▸ **Aangeleverde tekst**:
De Okinawaanse traditie heeft echter ook een belangrijke rol gespeeld in de verandering van "open-hand" naar "gesloten-hand" Sanchin kata. Het Okinawaanse volk heeft een lange geschiedenis van een eigen oorspronkelijke gevechtskunst (Tode). In deze traditie wordt veel gebruik gemaakt van de Makiwara, een soort stootplank waarop technieken met maximaal krachtsgebruik getest kunnen worden. Door dit veelvuldige gebruik van de Makiwara voelde het slaan met de vuist voor de Okinawezen natuurlijk aan .
Chojun Miyagi leerde in zijn jonge dagen van Kanryo Higaonna nog de snelle, explosieve methode. Van lieverlede veranderde het tempo van de ademhaling naar een langzamere en diepere vorm, waarbij de buikademhaling werd benadrukt alsmede de focussing van de kracht in de Tanden. Zo is de oorspronkelijke Sanchin Kata uit Fuzhou geworden tot de Kanryo Higaonna-vorm die wij nu nog kennen.
Na de dood van Kanryo Higaonna bleef Chojun Miyagi de vorm beoefenen die hem door zijn leraar was bijgebracht. Daarnaast deed hij veel zelfstandig onderzoek en ontwikkelde hij zijn eigen versie van de Sanchin Kata . Dit is de versie die binnen het Goju-Ryu bekend staat als de Miyagi Sanchin Kata. De verschillen tussen beide versies zitten met name in het ontbreken van een draai van 180 graden, zoals in de Kanryo-vorm. De Kanryo-vorm bestaat uit drie stappen heen, een draai, drie stappen terug, weer een draai, een stap vooruit en een terug. De belangrijkste reden voor Miyagi om die draai uit de Kata wegliet is gelegen in de grotere nadruk die daardoor wordt gelegd op het naar achter bewegen en een gevoeligheid ontwikkelen aan de rugzijde. De theorie hierbij is dat voor mensen het naar voren toe bewegen natuurlijk aanvoelt. Het naar achter bewegen is onnatuurlijk en onwennig. Het achteruit lopen is ook gevaarlijk aangezien het gezicht ontbreekt. Er moeten derhalve andere zintuigen aangesproken worden. Door in Sanchin dit naar achter bewegen te benadrukken ontstaat een completer lichaamsgevoel. Een ander verschil is dat Sanchin Kata begint vanuit Sanchin Dachi. Voor de Tweede WO werd vanuit Musubi Dachi geopend naar Heiko Dachi voordat met de Kata werd begonnen. Na de Tweede WO besloot Miyagi dat één Kamae voldoende was ter voorbereiding van de Kata. Het is nog steeds acceptabel Heishugata te beginnen met twee Kamae, aangezien het basis Kata zijn. De Kaishugata dienen allen te beginnen vanuit Musubi Dachi, aangezien ze de techniek vertegenwoordigen. In een echt gevecht is de Mu Kamae.....

▸ **Gegeven opdracht 1**:
Beantwoord deze vragen over de tekst over de Sanchin kata:
(a) Hoe heet de stootplank die in de Okinawaanse traditie veel wordt gebruikt?
(b) Van wie leerde Chojun Miyagi in zijn jonge dagen de snelle, explosieve methode?
(c) Vanuit welke stand begint de Sanchin Kata volgens de tekst?

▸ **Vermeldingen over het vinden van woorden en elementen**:
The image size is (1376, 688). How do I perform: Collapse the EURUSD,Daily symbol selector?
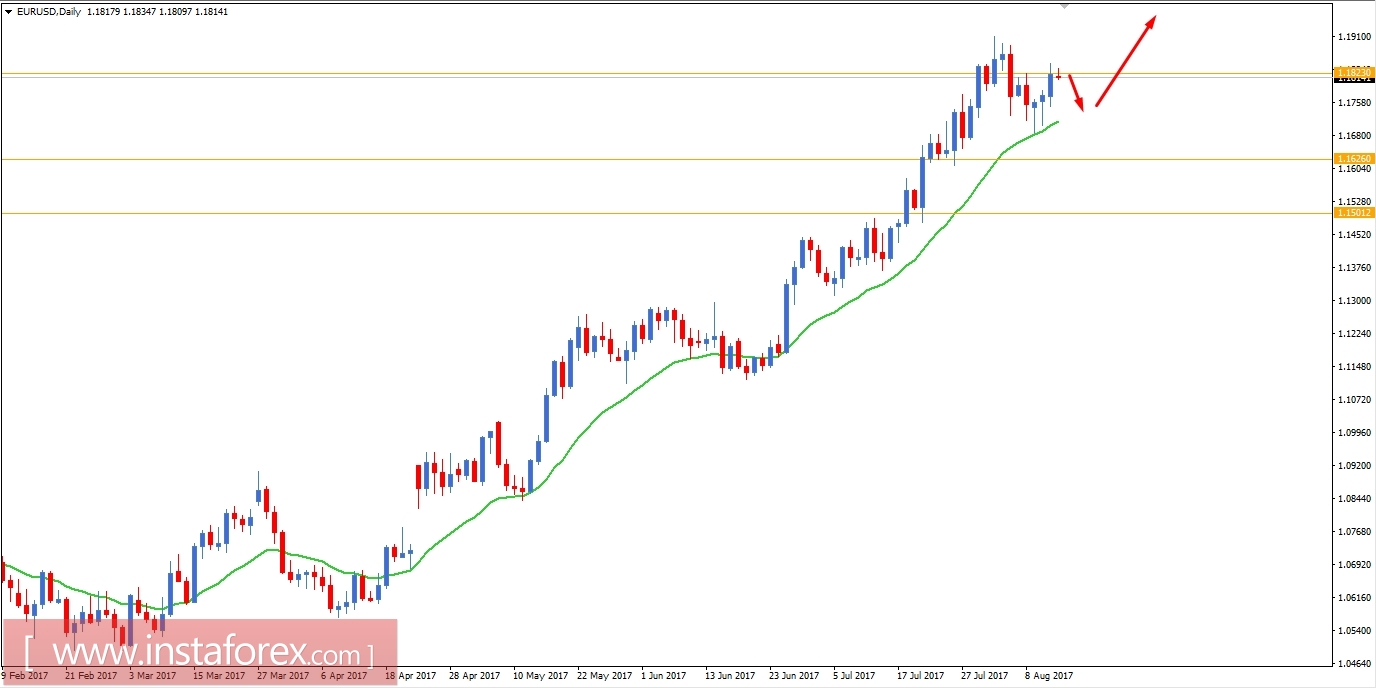[x=9, y=12]
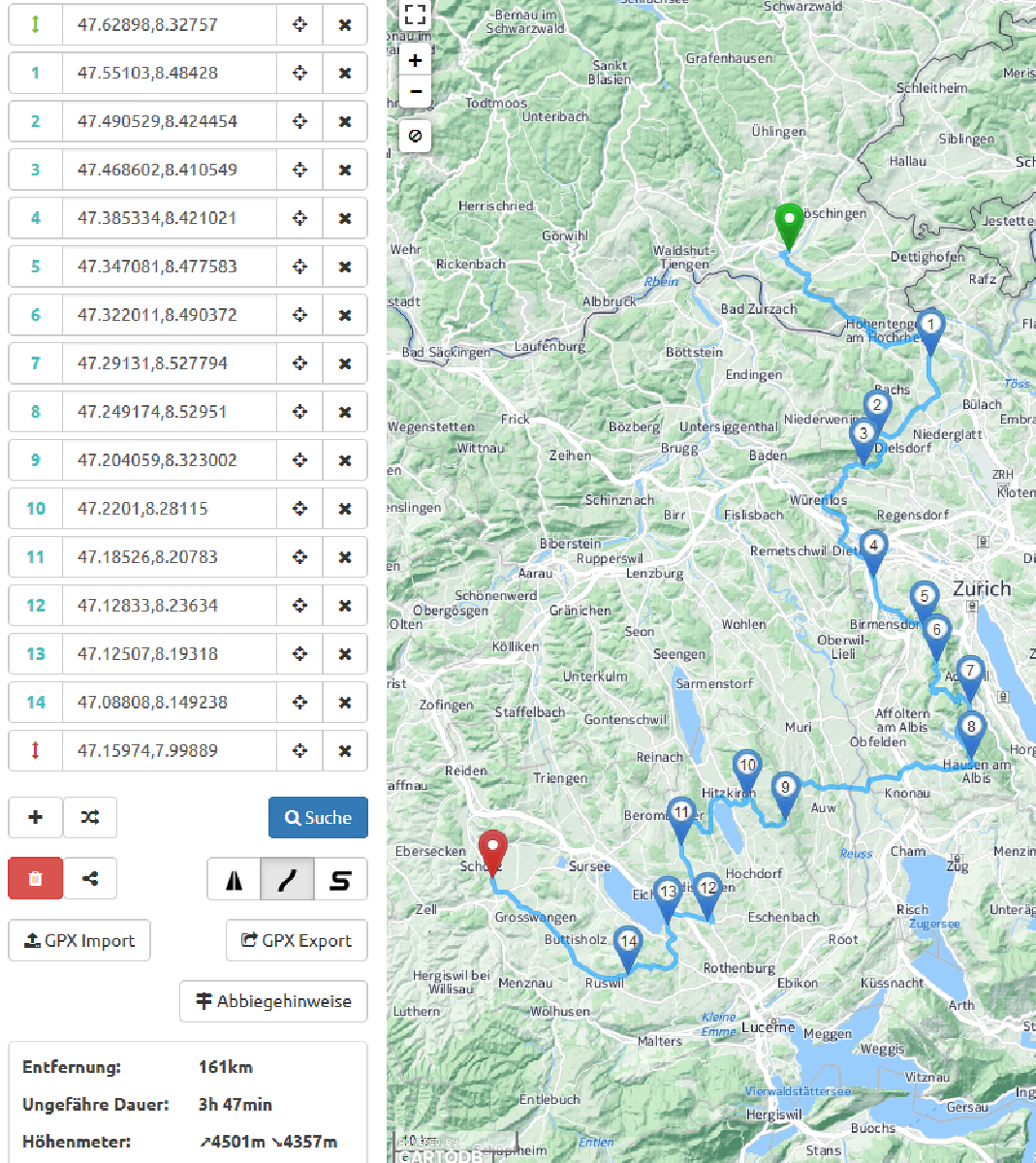Click the red destination marker on map

pos(493,850)
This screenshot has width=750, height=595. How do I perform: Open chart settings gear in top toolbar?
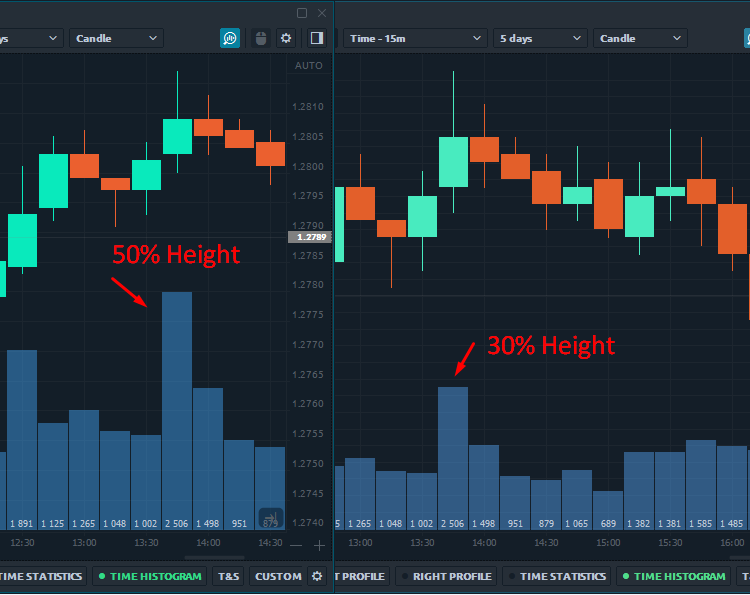(x=286, y=38)
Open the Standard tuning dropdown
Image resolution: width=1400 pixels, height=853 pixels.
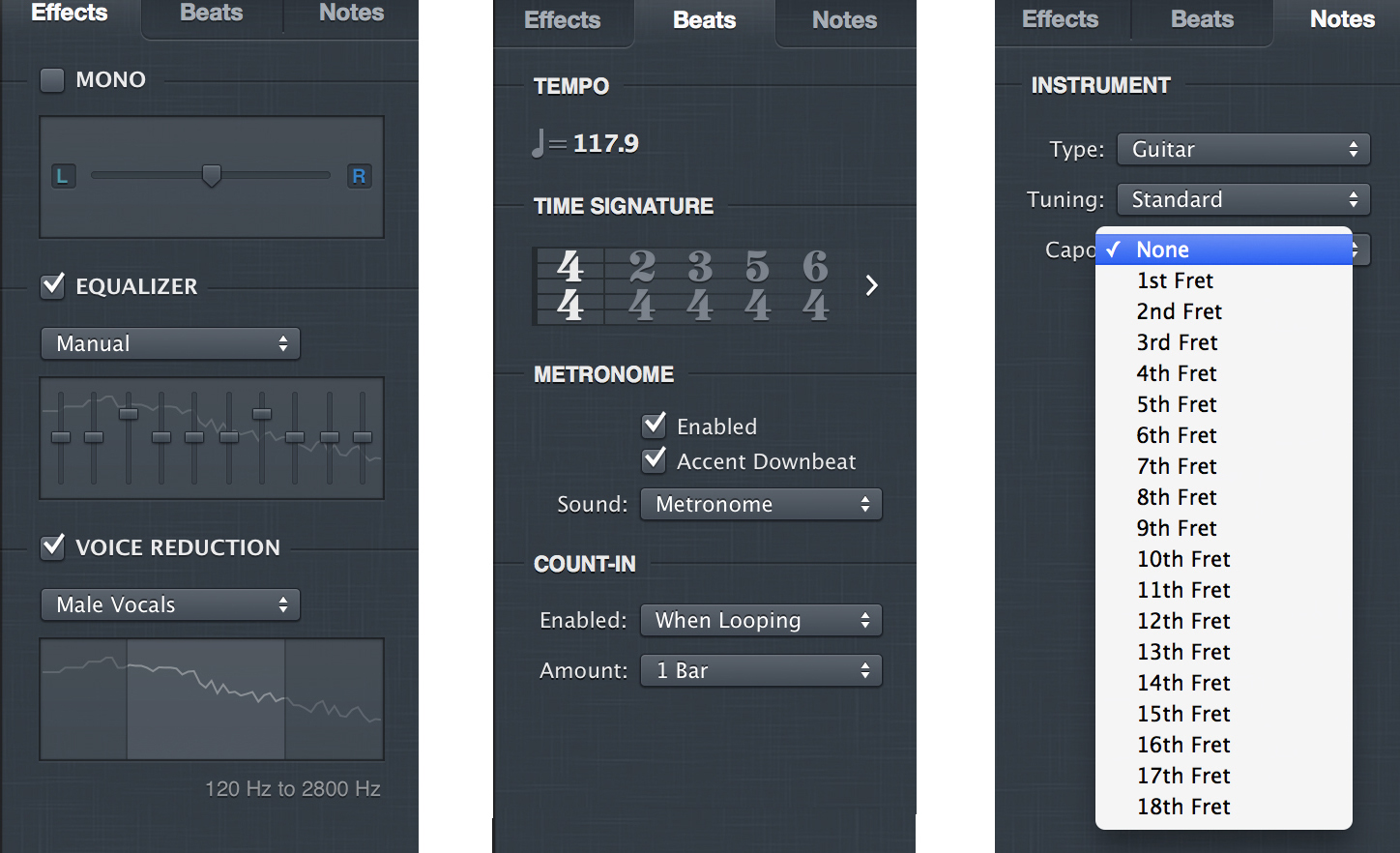1243,199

▸ **Gegeven opdracht 2**: Wil je de vermeldingen letterlijk overnemen, vanaf de regel met "Open the Standard tuning dropdown" tot en met het einde van de vermeldingen? Laat de afbeeldingen weg.

▸ **Uitvoer 1**:
(a) De Makiwara.
(b) Van Kanryo Higaonna.
(c) Vanuit Sanchin Dachi.

▸ **Uitvoer 2**:
Open the Standard tuning dropdown
Image resolution: width=1400 pixels, height=853 pixels.
1243,199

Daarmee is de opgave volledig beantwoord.